By defendant's instruction Number Four the jury was told that the plaintiff could not recover if the jury believed from the evidence that the plaintiff's intestate "was guilty of any negligence, however slight, which contributed proximately to the happening of the accident" involved in the suit. The criticism is leveled at the words "however slight". It is said that the presence of those words in the instruction rendered it prejudicially erroneous in that they "unnecessarily emphasized in the mind of the jury the question of decedent's want of care and caution". We are impressed that this phrase does not involve prejudice when it is read in conjunction with the immediately attending and limiting phrase "which contributed proximately to the happening of the accident". When negligence of a person has contributed to his own injury (the doctrine of last clear chance being excluded under the facts), he cannot recover damages of another concurrently negligent, and it makes no difference whether the complaining party's negligence was great or small, if it contributed proximately to his injury. A similar instruction was considered by this court in Roberts v. Baltimore O. Railroad Co., 72 W. Va. 370, 375, 78 S.E. 357. There, the jury was told by the designated instruction that the plaintiff could not recover if his negligence in any degree contributed to his injury received by colliding with a railroad train at a public crossing. The instruction was approved.
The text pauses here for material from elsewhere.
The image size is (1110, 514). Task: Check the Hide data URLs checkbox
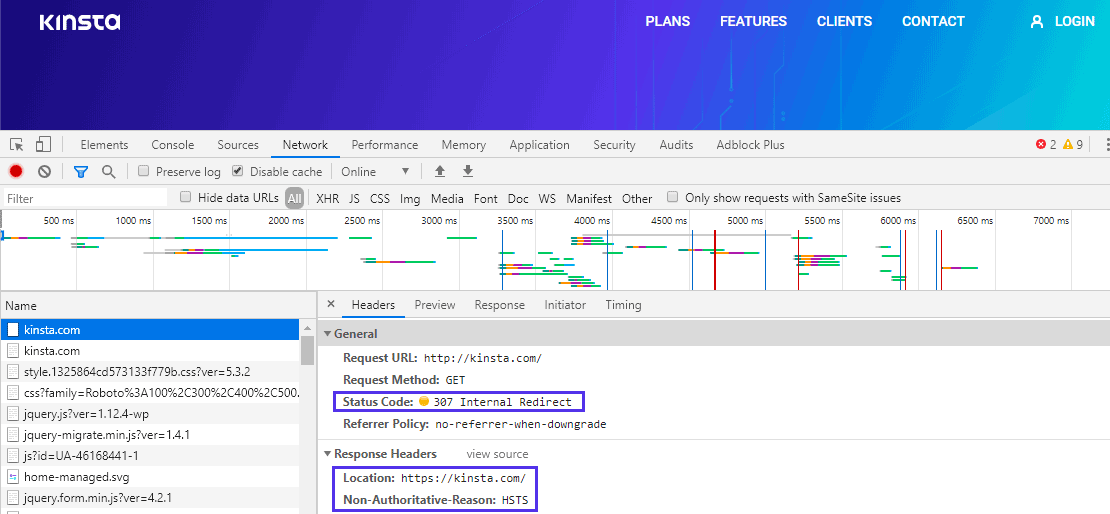pos(186,198)
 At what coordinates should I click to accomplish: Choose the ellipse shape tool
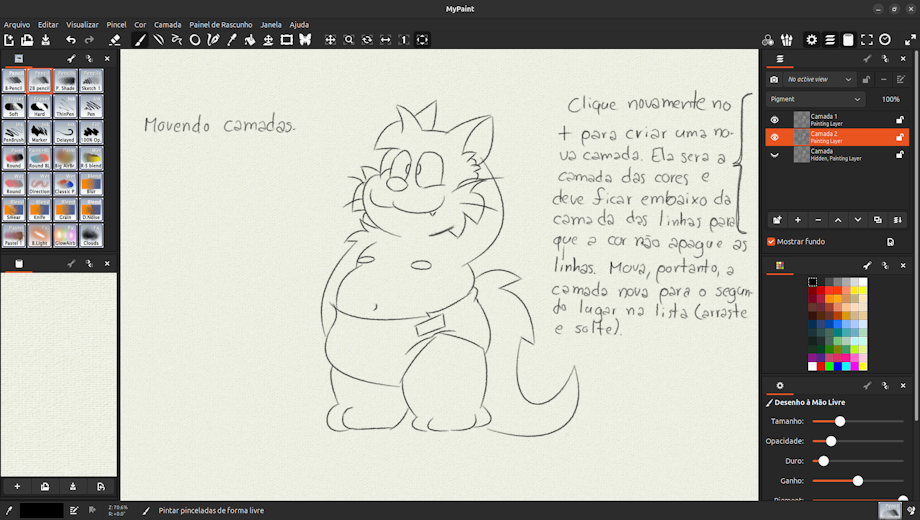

Defendant's instruction Number Four, at bar, may be contrasted with an instruction which was under consideration in the recent case of Willhide v. Biggs, 118 W. Va. 160, 188 S.E. 876. We disapproved an instruction, therein brought under appraisal, which told the jury that if they should find from all the evidence that the plaintiff was guilty of any negligence which helped to bring about or produce the injury complained of, they should find for the defendants. The word "helped" has no place in a contributory negligence instruction, and then, too, the instruction contained no such limiting phrase as, for example, "which contributed proximately to the injury complained of". We there stated that to defeat recovery, the plaintiff's negligence must have been such, that, without it, the injury would not have resulted, subject, of course, to the doctrine of last clear chance. The instruction at bar safeguards the situation by the employment of the limiting phrase quoted and discussed. Considering also the facts at bar, it is evident the injury would not have resulted to the deceased but for his negligence.
The jury was told by defendant's instruction Number Five that if they believed from the evidence the fatal injury of plaintiff's decedent was the proximate result of concurrent negligence of both the said decedent and the agent of the defendant, there could be no recovery. This instruction presents a fundamental postulate of the law of negligence. Excluding from this case, as we must, for the reasons hereinabove set forth, the applicability of the doctrine of last clear chance, this instruction was not erroneous.
These considerations lead us to the conclusion that there was no prejudicial error in the trial, and that the verdict of the jury should be upheld. Therefore, we reverse the judgment of the trial court, reinstate the verdict and enter here a judgment of nil capiat.